You really don't see many interesting old mtbs in my neck of the woods (SE Wisconsin), so when I saw this sitting with the used bikes in front of the bike shop down the street, I grabbed it. It's raining now, so I didn't really ride it, but snapped a couple of quick pics.
This thing was probably completely original very recently, but it looks like someone dusted it off and decided they were going to start riding it so they had new tires, a shiny new kickstand, a fat seat, and a new RD put on. They also replaced two sections of the blue cable housing with gray stuff. I'm guessing they then took it for one or two rides, and then put it up for sale. 
The blue ano stuff is pretty cool though and in very good shape. Matching rims, hubs, cranks, pedals, brakes, levers, and stem.


----------



## da'HOOV (Jan 3, 2009)

nice pickup, love that blue ano...


----------



## jmmUT (Sep 15, 2008)

wow. great condition for that. let me know if you need someone to take that off your hands!


----------



## trailville (Jul 24, 2006)

jmmorath said:


> wow. great condition for that. let me know if you need someone to take that off your hands!


No plans for selling at this point. I'm working on giving it a thorough servicing and then I'm gonna ride it and see what I think. I'm not really a collector (I do have a lot of bikes though), so if it doesn't work as an occasional rider for me, I'll probably get rid of it. I really don't think it's going to perform well off-road, so it would more likely end up being a casual towny.

But I'm definately going to try it on my local trails. It's 30 years old and probably has never seen singletrack, so I feel it derserves at least that. My local trails are a bit techy, and I'm expecting an interesting ride.


----------



## ASI CA (Apr 27, 2008)

That may very well be from the late 70s (circa 1979+/-)

Check the rims are they Araya or UKAI?

Those came out in conjuction with the 20" Sting BMX race bike of 1979.

Very nice!


----------



## kingsting (Sep 18, 2007)

That bike has the small cluster so it's probably an 81'. What are the first two letters of the S/N? Also the hubs will be date coded on this bike. I see the rear derailleur was changed too. I would remove the bottle cage, those decals are very hard to find although reproductions are now available. Looks like a nice score!!!


----------



## trailville (Jul 24, 2006)

Serial is KR800354 so based on what I read on Schwinns, it was made in late 1980 so is probably an 81 model year. 

The rims are UKAI

The bottle cage is gone and the decals are in pretty good shape.
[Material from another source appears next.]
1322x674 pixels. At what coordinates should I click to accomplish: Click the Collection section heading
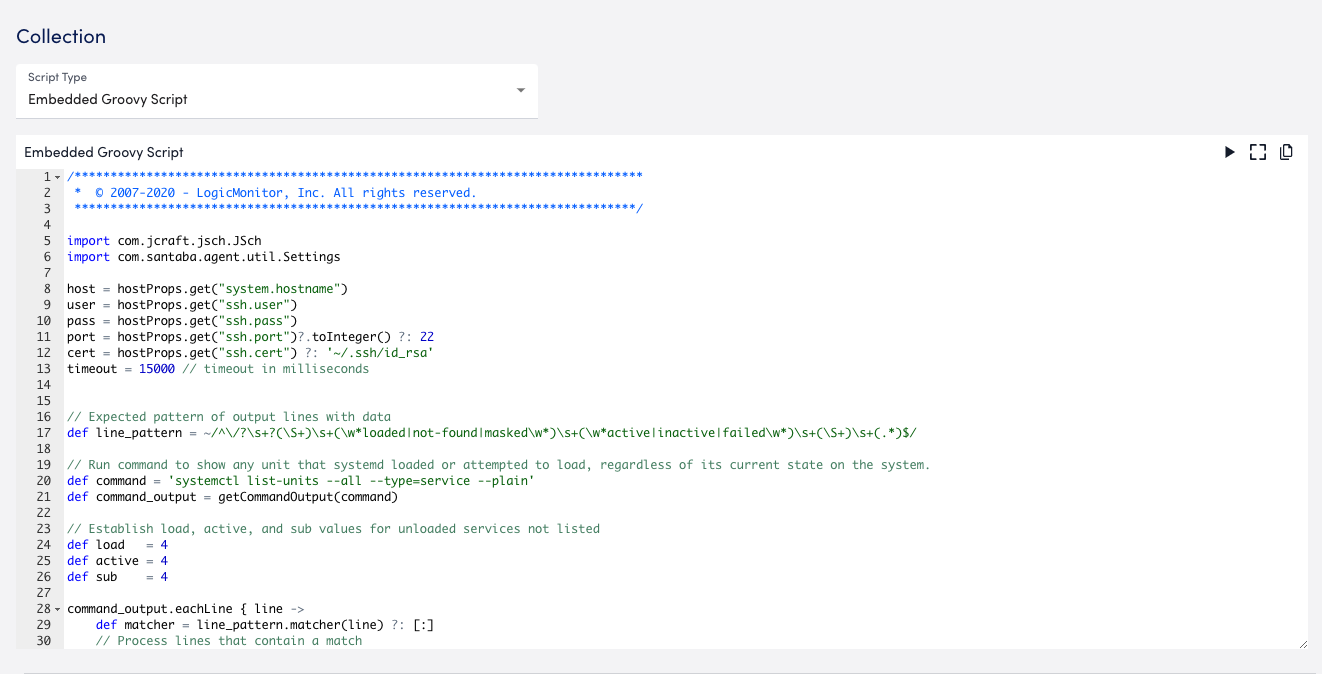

I removed the rack too, but was tempted to leave in on since it looks to be period-correct. 

I think everything is original except for tires, rear derailleur, chain, seat, a couple pieces of cable housing, and possibly grips and seatpost. Most importantly, all the pretty blue parts are original and in very good shape. The frame does have some rust and scratches, probably more from storage than from riding. 

I've already taken it apart and cleaned and greased the hubs, bottom bracket, headset, freewheel and pedals. All in great condition and very serviceable:thumbsup: . The only thing I couldn't do was remove the stem. It's frozen in place and since I didn't really need to remove it, I didn't try all that hard. I was still able to loosen up the headset enough to service it though.

I'll put together some more pics and some specs later. But here's what it looks like now.


----------



## kingsting (Sep 18, 2007)

KR would be October of 1980. That should make it an 81 model.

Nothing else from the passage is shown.